Thursday, 24 April 2014

Why I’m Pretty ‘Tight’ With Money... is this Good or Bad?


Practically everyone who knows me knows I’m tight with money. I’m always looking to get the best value things, and advising people about what I think they should do with THEIR money. Sometimes it’s useful for them, other times I think they’re pretty annoyed that I keep saying... “You shouldn’t smoke... you shouldn’t get drunk.” (I say it slightly more persuasively than that... but that’s the message.)

I’d like to share with you where this ‘tightness’ stems from. Some people assume that I made quite a bit of money writing a novel... I didn’t. I spent eighteen months writing. I got about 5p per hour. 5p per hour... I had to be in 24 hour computer labs at 3am to earn that shit. 5p per hour... in Huddersfield University I had to go to the underground floor of the library, right in the corner at 8am to pound that out.

Also, from the age of four until twenty five I was a chess player. In some ways you could say I was good, one of the best in Yorkshire for my age and I beat players who’d played for England for their age. In another way I wasn’t good- never good enough to make hardly any money from it. Most proper chess players wouldn’t say I was a good chess player overall.

I think there has been a bit of resentment in me about how tough it was to earn money doing these things.

So when I earn money from investing and doing sales jobs, I always value it. I’ve saved and invested practically all the money. I’m in the surreal position now where on a good share day I will be worth £1000 more at the end of the day than at the start. From doing ‘nothing’ really. Of course there are days when I ‘lose’ money too (by this I mean the value of my shares have gone down, I am a long term buy and hold investor and haven’t sold any shares for over seven years). But I win much more than I lose. The last three years have been very good, and I’m confident I have the ability to make more and more money with shares.

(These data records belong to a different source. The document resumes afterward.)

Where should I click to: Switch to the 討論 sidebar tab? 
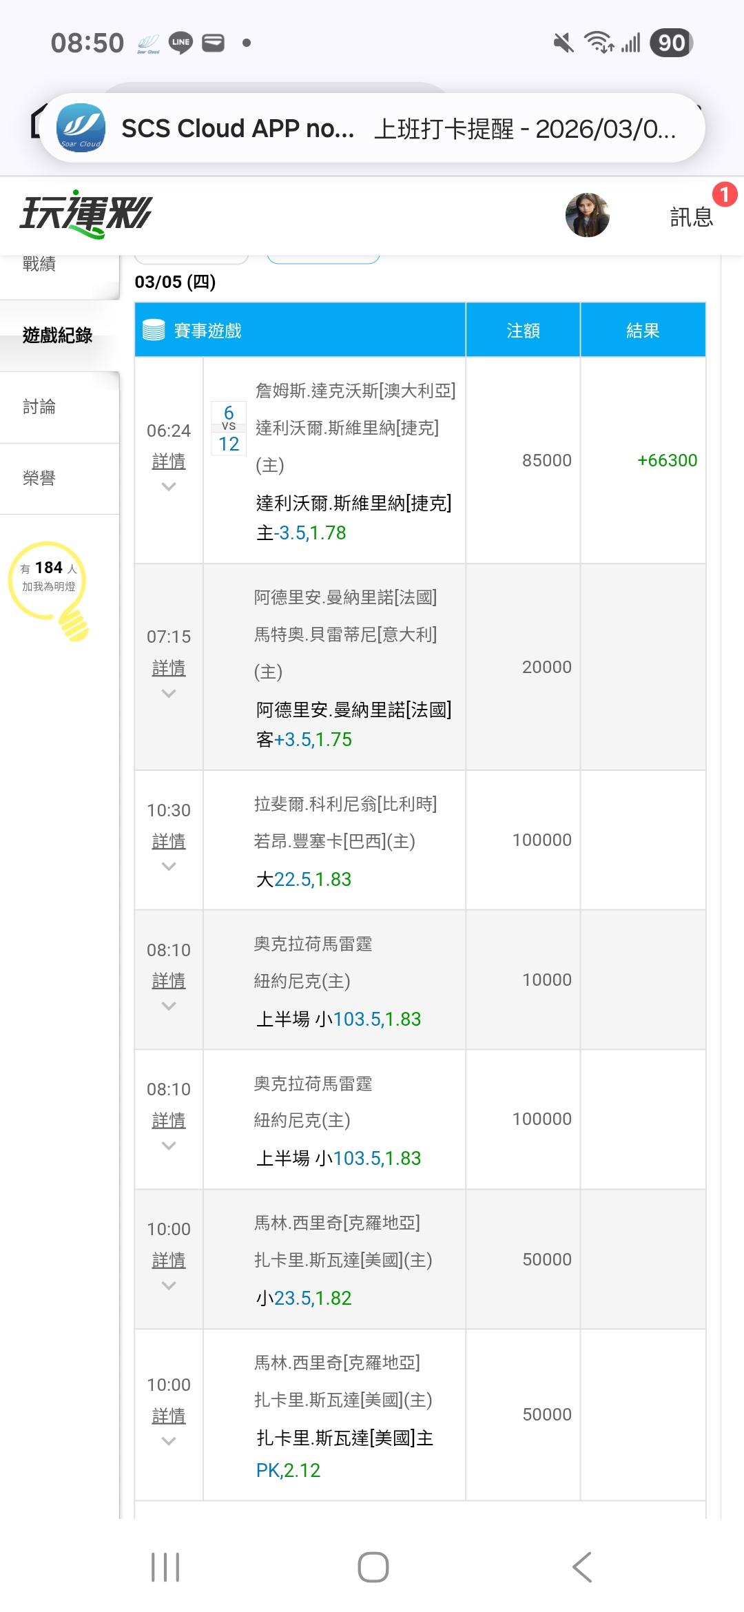[39, 407]
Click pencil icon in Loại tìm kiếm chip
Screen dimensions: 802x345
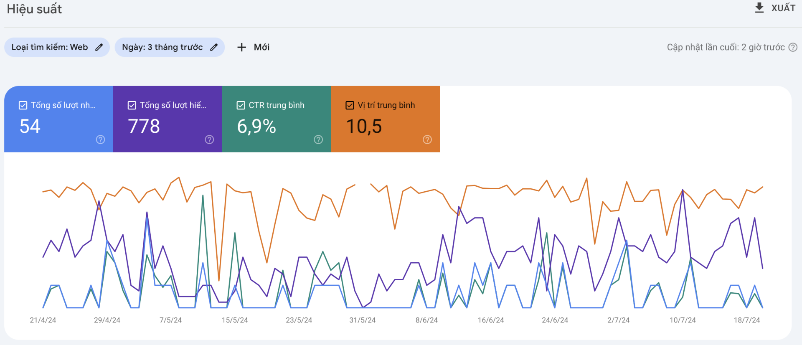click(99, 47)
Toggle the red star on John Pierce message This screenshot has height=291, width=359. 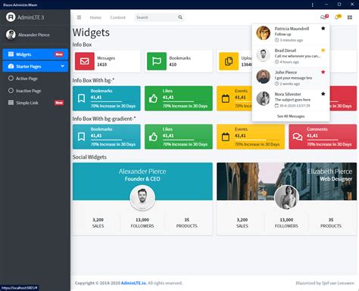coord(323,72)
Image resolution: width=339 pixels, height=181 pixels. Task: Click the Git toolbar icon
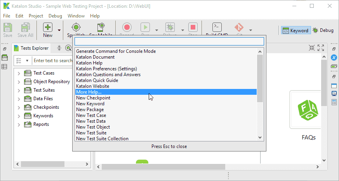click(239, 28)
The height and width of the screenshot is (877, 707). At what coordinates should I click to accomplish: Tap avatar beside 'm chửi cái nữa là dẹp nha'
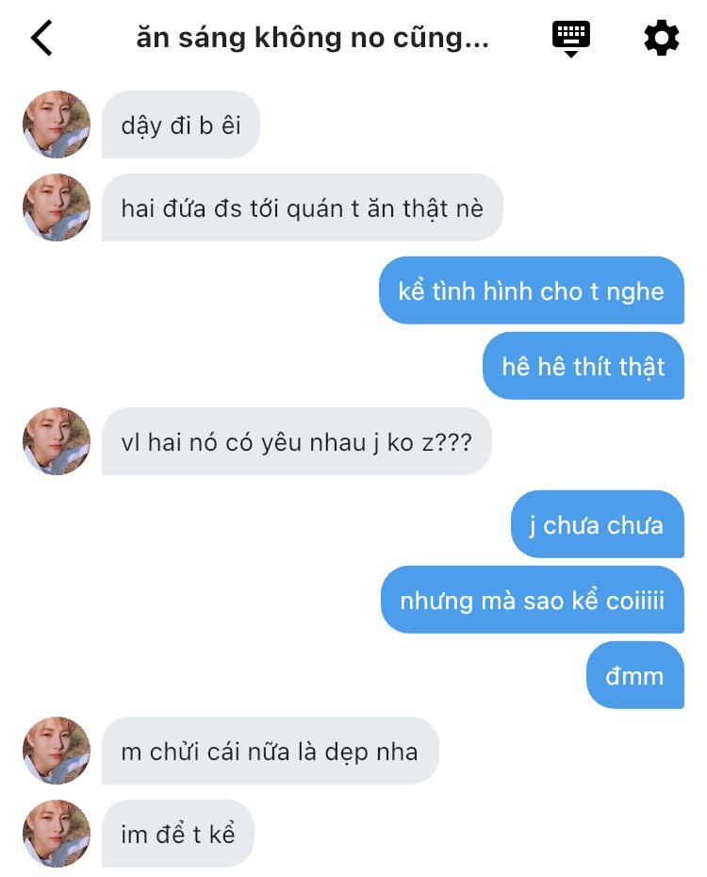(x=57, y=751)
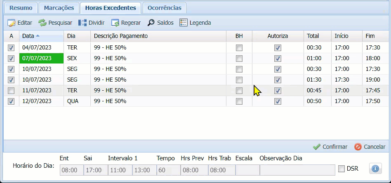This screenshot has width=391, height=183.
Task: Enable the DSR checkbox
Action: pyautogui.click(x=342, y=169)
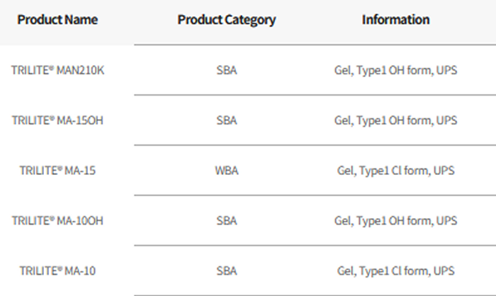The width and height of the screenshot is (496, 296).
Task: Click the information text for MAN210K
Action: (395, 71)
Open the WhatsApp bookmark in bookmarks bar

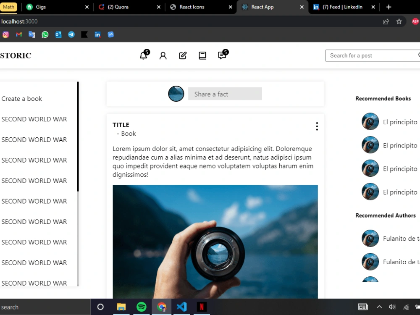point(45,34)
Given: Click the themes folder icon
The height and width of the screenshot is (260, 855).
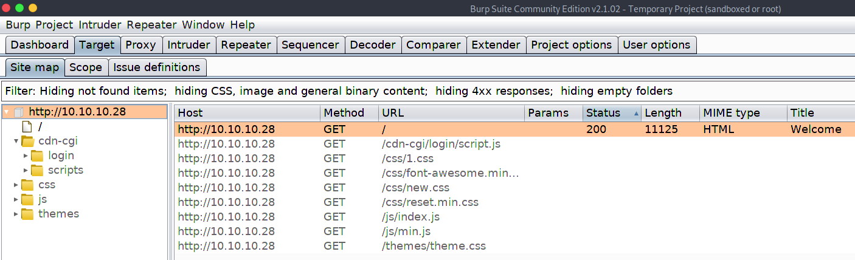Looking at the screenshot, I should click(x=27, y=214).
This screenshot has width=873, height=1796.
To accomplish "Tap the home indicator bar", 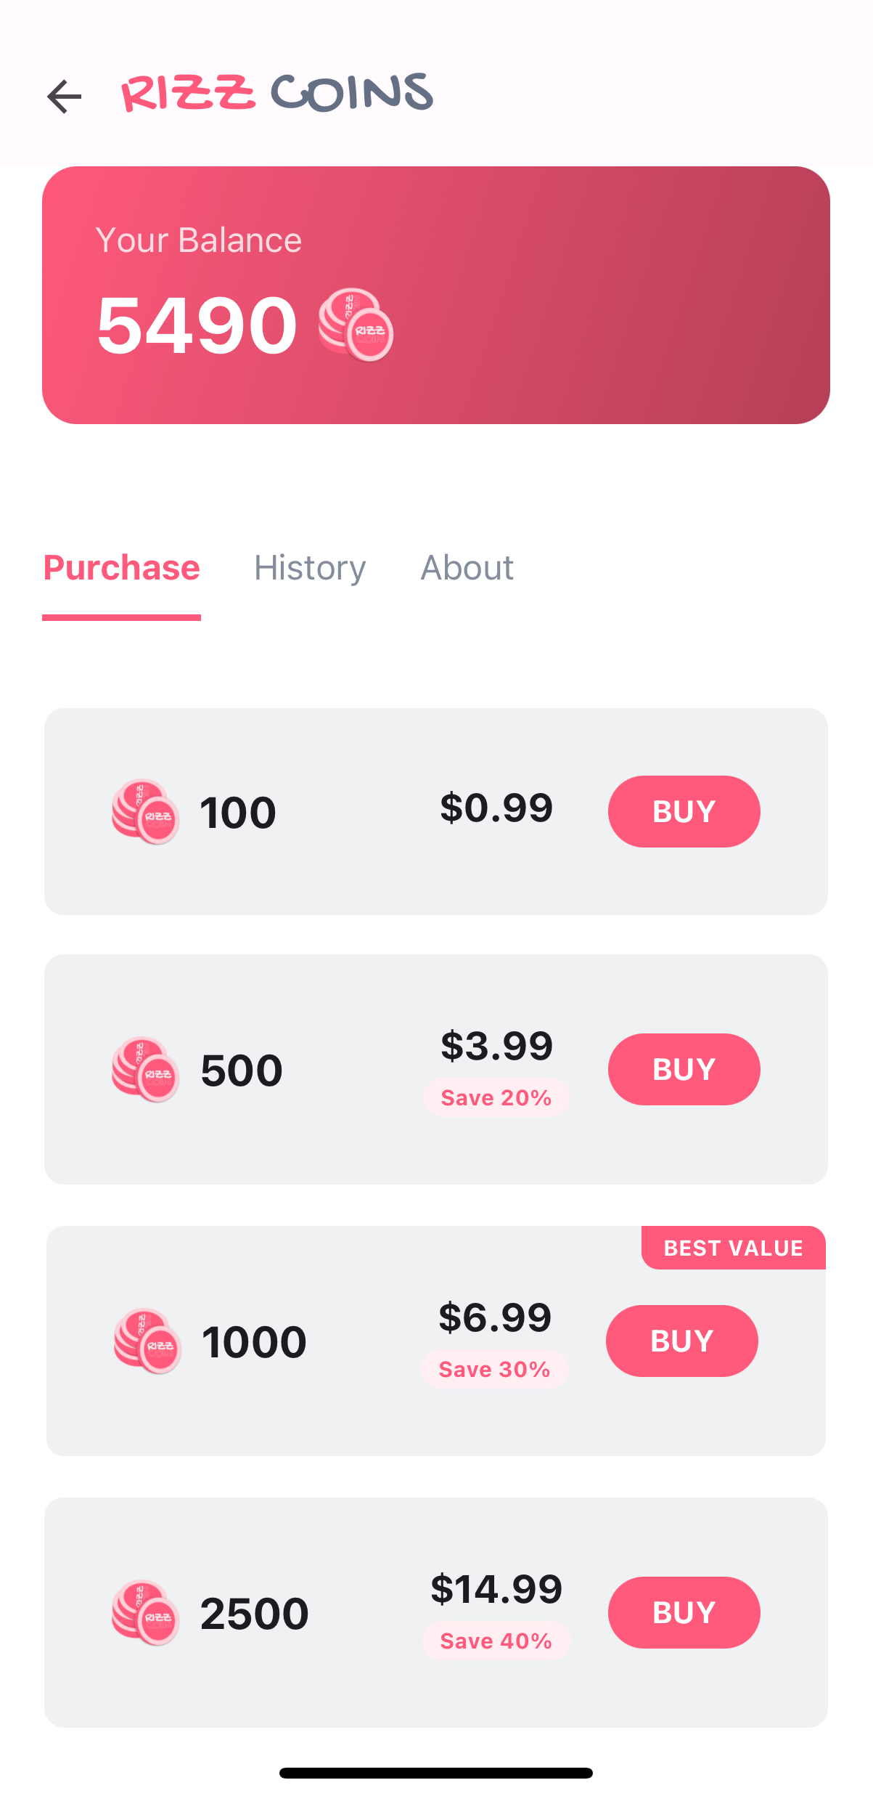I will click(436, 1773).
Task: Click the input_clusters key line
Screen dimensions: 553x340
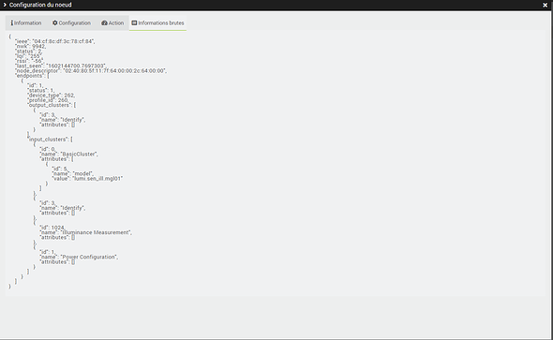Action: (x=50, y=140)
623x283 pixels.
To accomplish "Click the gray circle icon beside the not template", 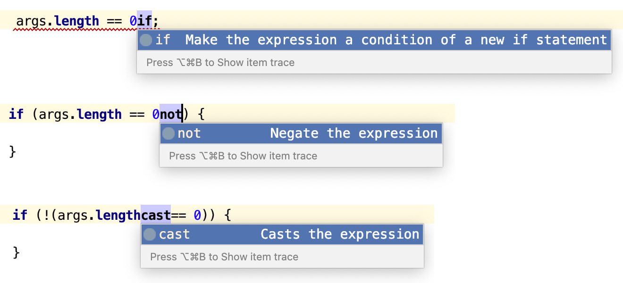I will pyautogui.click(x=168, y=133).
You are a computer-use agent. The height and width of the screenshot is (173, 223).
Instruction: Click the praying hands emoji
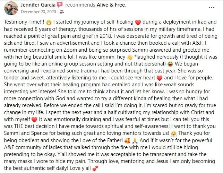(x=135, y=141)
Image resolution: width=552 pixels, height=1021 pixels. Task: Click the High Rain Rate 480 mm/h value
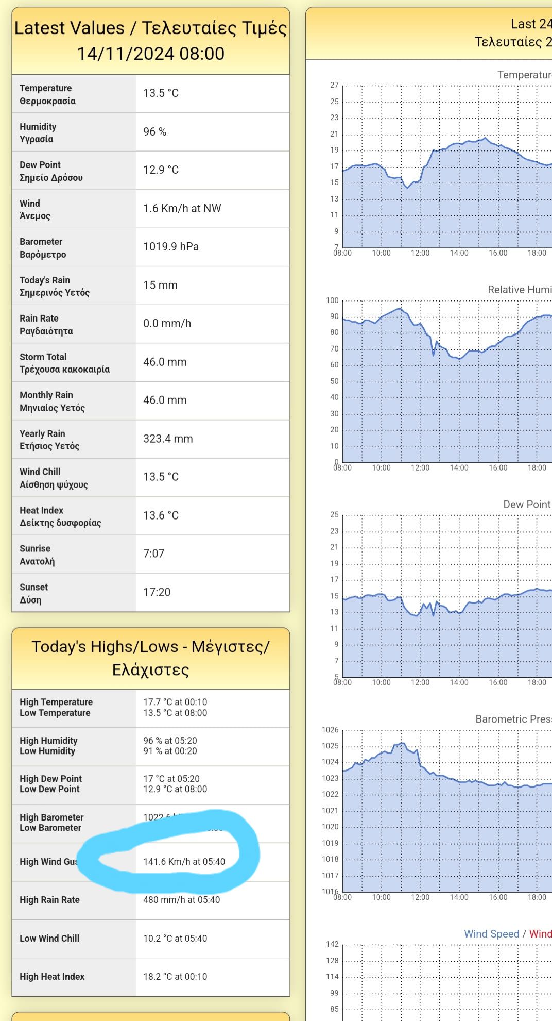coord(181,900)
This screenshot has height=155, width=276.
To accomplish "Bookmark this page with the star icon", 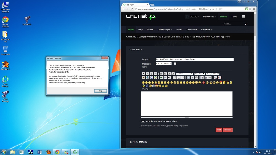I will pyautogui.click(x=250, y=9).
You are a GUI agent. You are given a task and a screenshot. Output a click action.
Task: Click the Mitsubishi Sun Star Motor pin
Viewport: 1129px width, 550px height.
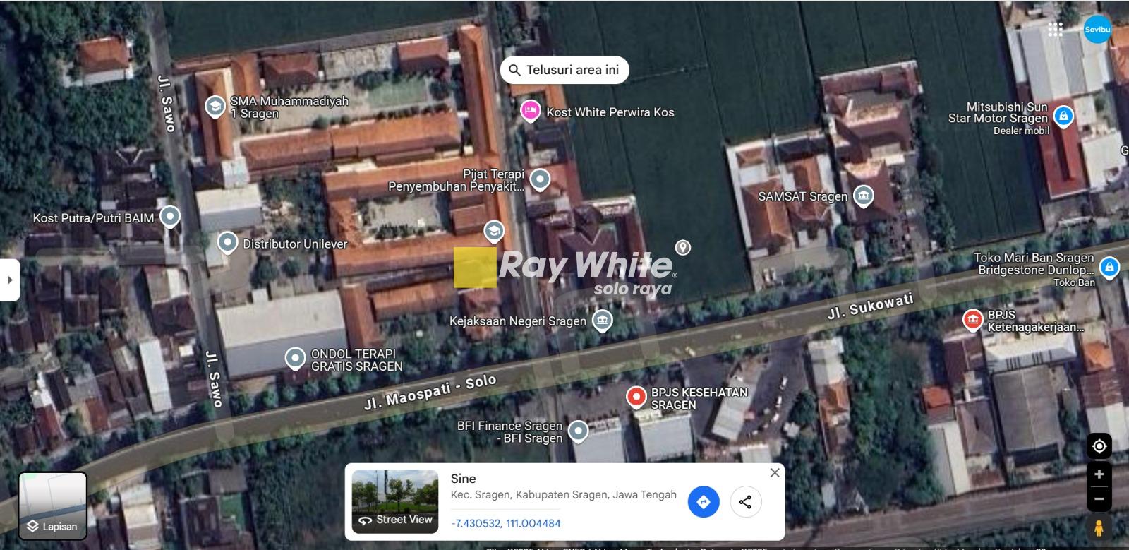click(1063, 116)
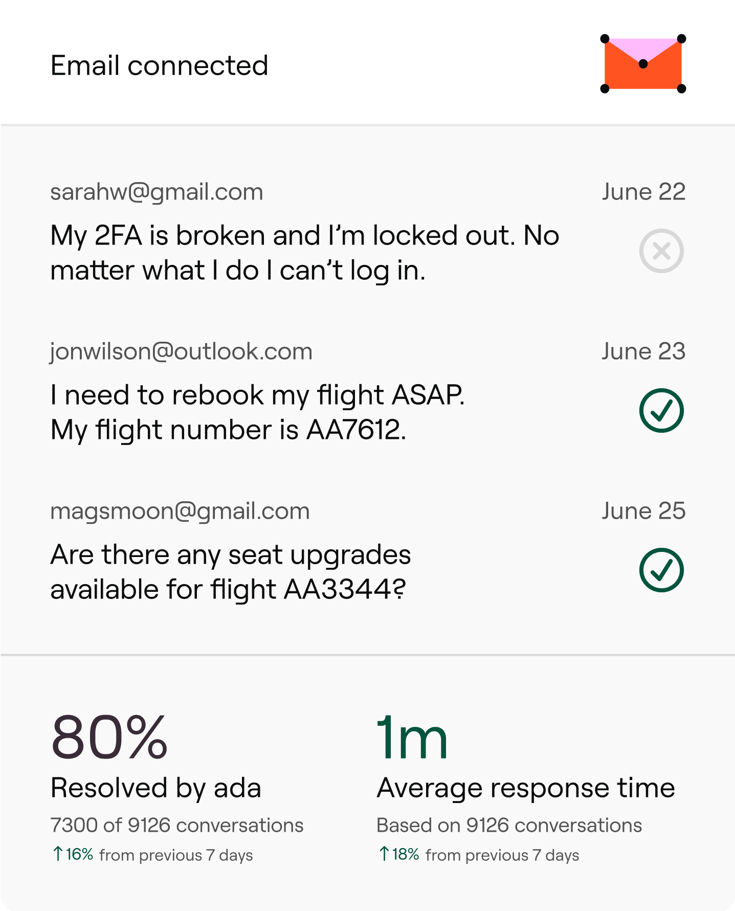Click the green checkmark for jonwilson's email
This screenshot has height=911, width=735.
tap(661, 410)
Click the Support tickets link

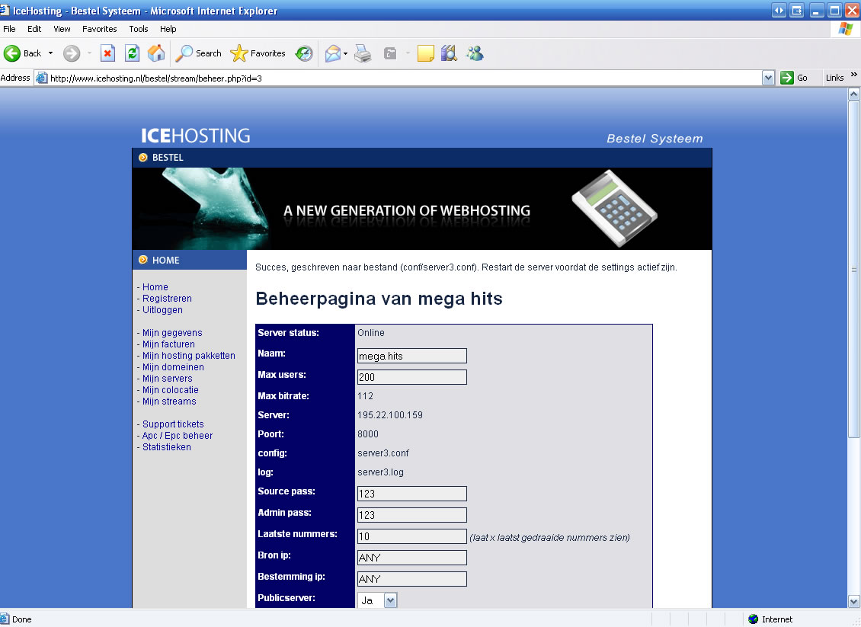point(173,424)
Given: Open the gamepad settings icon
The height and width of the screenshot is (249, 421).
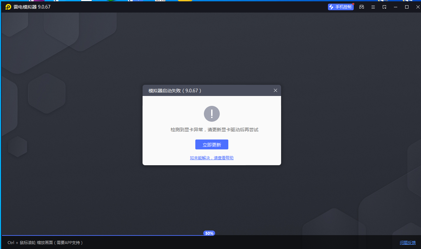Looking at the screenshot, I should tap(362, 7).
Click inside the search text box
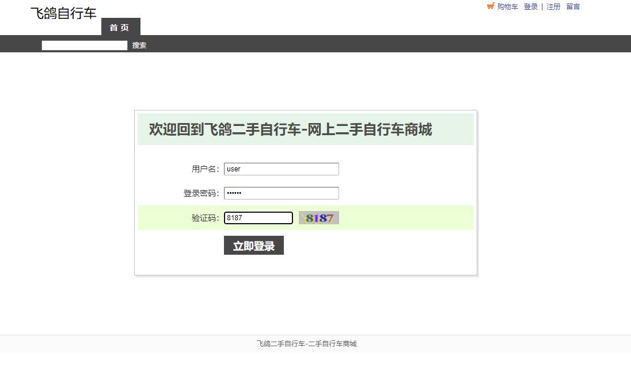The width and height of the screenshot is (631, 387). click(x=84, y=45)
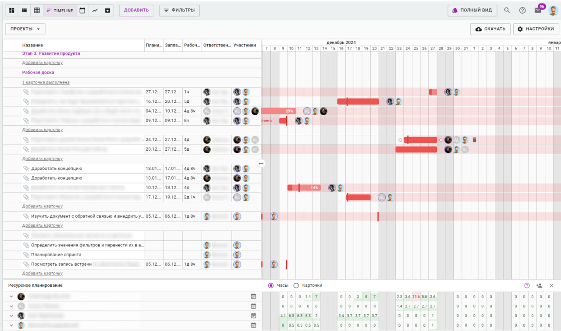The image size is (561, 331).
Task: Open notifications mail icon with 96 badge
Action: point(538,11)
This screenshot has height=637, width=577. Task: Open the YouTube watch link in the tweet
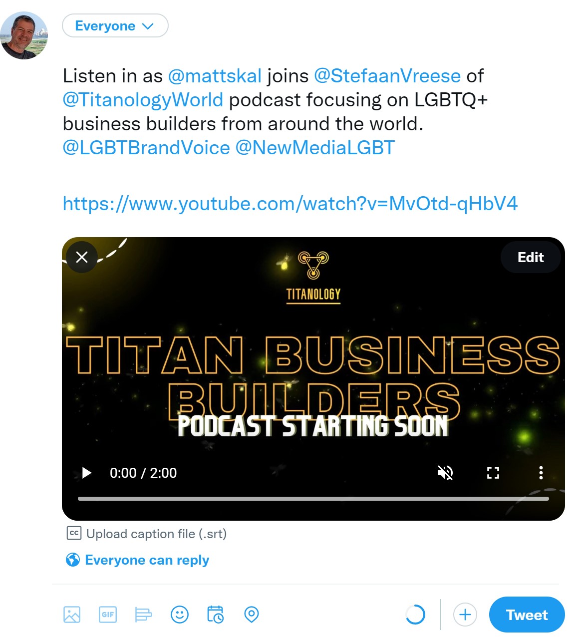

So anyway... I’ve done a few things over the past month I never thought I would do that have cost quite a bit of money. I could have got more value in getting these things, but it was still a very interesting experience. I mentioned it to a close friend and he told me to focus on the experience and not the money and he approved.

When I die, I don’t want to leave any money to the government really, not the UK government. More CCTV? More speed cameras? The UK already has millions of them, no need for more. George Orwell was pretty prophetic.

So I think with my money now... it’s a case of getting a balance between investing it wisely in myself, meeting interesting people and having great experiences, and still getting good value for what I spend and not being a consumerist sheep. I never want to have the feeling of ‘I must buy this because it has this brand’. I don’t want to spend money getting drunk. I still need to work on spending money in the right way to invest in myself though... I’ll let you know how this goes.

Tuesday, 15 April 2014

Death of Kings by Bernard Cornwell


I’ve read more Bernard Cornwell books than any other author. There’s something compelling about reading him... first time reading this novel I just did it for over a day and didn’t think of anything else.

The focus of this novel seems to be the death of King Alfred, and what happens after. On reflection, there seems to be less battles and fighting than other Cornwell books I’ve read... but that makes it interesting. The language seems quite simple sometimes, less complex than John Updike for instance. But when you read it again and think about it it’s potent.

Let’s look at an example:

“Alfred looked at the great leather panel that showed the crucifixion. ‘Do you notice anything strange about that painting?’ he asked me. I stared at it. Jesus hung from the cross, blood streaked, the sinews in his arms stretching against the dark sky behind. ‘No, lord,’ I said.

‘He’s dying,’ Alfred said. That seemed obvious and I said nothing. ‘In every other depiction I have seen of our Lord’s death,’ the king went on, ‘he is smiling on the cross, but not in this one. In this picture his head is hanging, he is in pain.’ ‘Yes, lord.’

‘Archbishop Plegmund reproved the painter,’ Alfred said, ‘because he believes our Lord conquered pain and so would have smiled to the end, but I like the painting. It reminds me that my pain is nothing compared to his.’

‘I would you had no pain lord’ I said awkwardly. He ignored that. He still gazed at the agonized Christ, then grimaced. ‘He wore a crown of thorns,’ he said in a tone of wonderment. ‘Men want to be king,’ he went on, ‘but every crown has thorns.’

I actually think this is the most moving piece of the novel. There's one element that I hadn't noticed before until now- mentioning Alfred looking at 'the great leather panel' is acknowledging in a way that he was great. The passage is almost comparing Jesus' death with Alfred's death. Alfred lived with pain for most of his life, yet he still achieved much, and set about making what would become England. Christianity was the driving force behind his ambition, and the Christain religion dominated English life for centuries to come.